Dalle ceneri incombuste degli Edwood e Intercity, rinascono a vita nuova i Campetty, l’unione di Fabio e Michele Campetti con Paolo Mellory Comini e Giannicola Maccarinelli, e La Raccolta dei Singoli è il frutto di questa apprezzabile congiunzione che in dodice tracce declina la vena creativa ad un pop-cantautorale senza disdegnare incursioni nelle estetiche melodiche indie che mettono in mostra una dimensione allargata e preziosa che è in fondo la potenza delicata dei grandi dischi in cerca di allunaggio.
I cosidetti “sognatori” stazionano in una dimensione tutta loro, diversa dal presente e alternativa ad un ipotetico futuro, ma rimane la certezza che la parte migliore di un certo modo di fare musica sia ancora da aspettare, o forse, ce la abbiamo già intorno ma non la recepiamo in pieno, poi questo bel disco, questo bel catalogo di poetica intima e sussurrata, tra i Tiromancino e Senigallia da speranza intuitivaefavorisce la voglia di un retrogusto convincente da esibire negli ascolti genuini e senza difetto; ed è un esordio discografico con la nuova ragione sociale che si muove sottilmente con la nostalgia dei giorni andati e quelli che si approssimano, un registrato che ha passione da vendere e che promette piuttosto bene se si cerca il bello delle piccole cose e delle grandi occasioni, da ascoltare ogni volta che una visione opaca ostruisce l’apertura d’anima.
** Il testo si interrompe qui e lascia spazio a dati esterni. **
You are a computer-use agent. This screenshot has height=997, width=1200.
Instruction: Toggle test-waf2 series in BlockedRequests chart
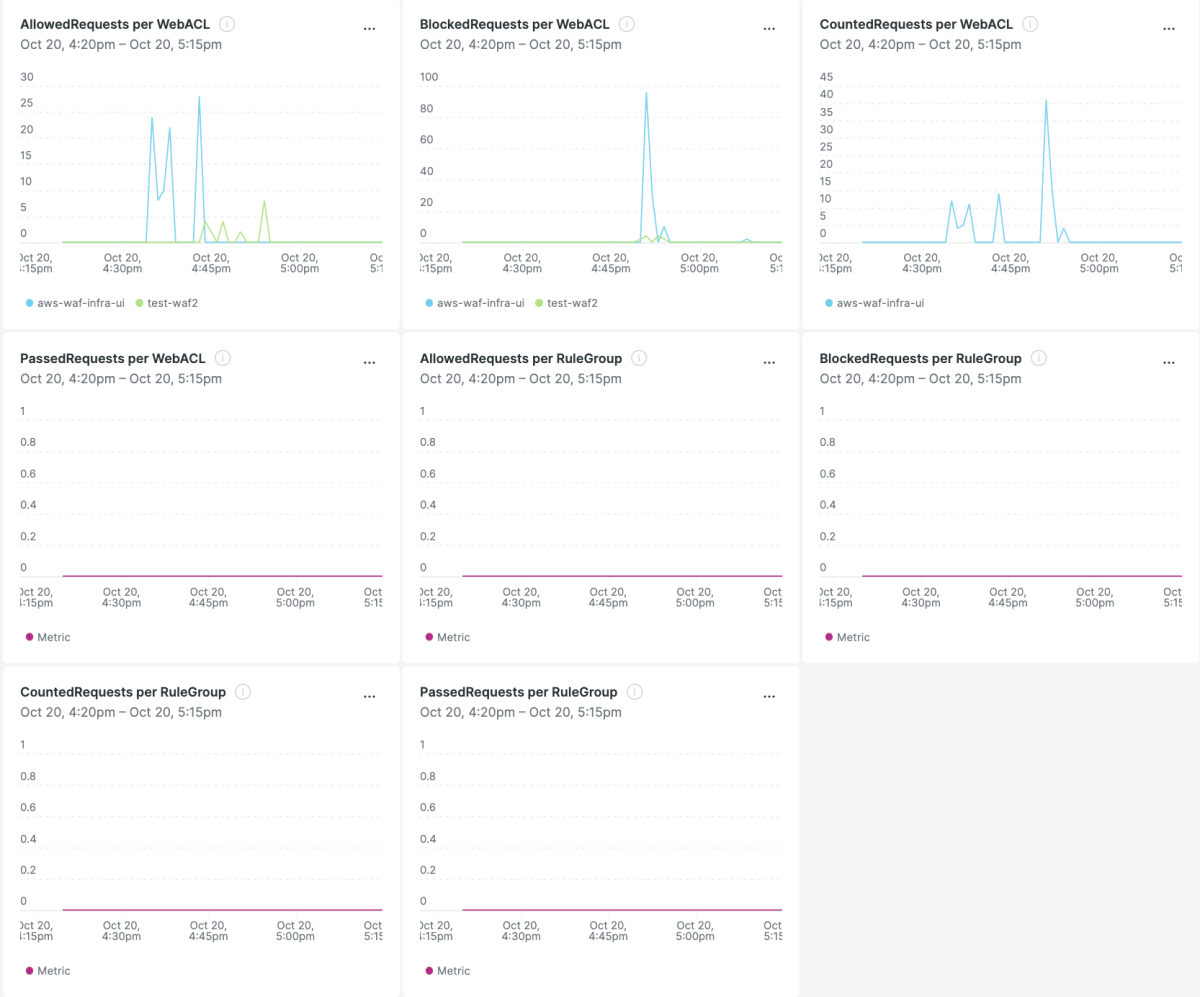pyautogui.click(x=572, y=303)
Anche disco che rimetterà in piedi un certo “indie thing” dopo il calo d’interesse generale, tracce e arie che in un solo ascolto confezionano un feeling d’ascolto complice e confidenziale, chiavi d’intesa perfetta che fanno sgranchire le idee con la Ferrettiana “Cowboys Blues”, con il pacato onirico echeggiante “The Muffa Forest” o con la melodia etera di una voce divina, quella di Sara Mazo degli Scisma che in “Mariposa Gru” ingigantisce il pathos femminile illimitatamente; la varietà di queste piccole gemme registrate fanno luce tenue ad una fruibilità generale di livello, alzano punti di assoluto piacere e scavano un’incisività concettuale stilosa, basta accendere il filo teso di “Brasilia”, catturare l’armonia tenue di “Vittoria” o agganciare la battuta emotiva di “A Nastro”, una ballata che si colloca tra gli ingredienti base dell’eleganza incorporale, impalpabile.
I Campetty non solo convincono, ma portano la media ben sopra la media, ogni istante del disco è una seduzione che preda perdutamente qualsiasi orecchio attento. E non sono parole, ma fatti concreti.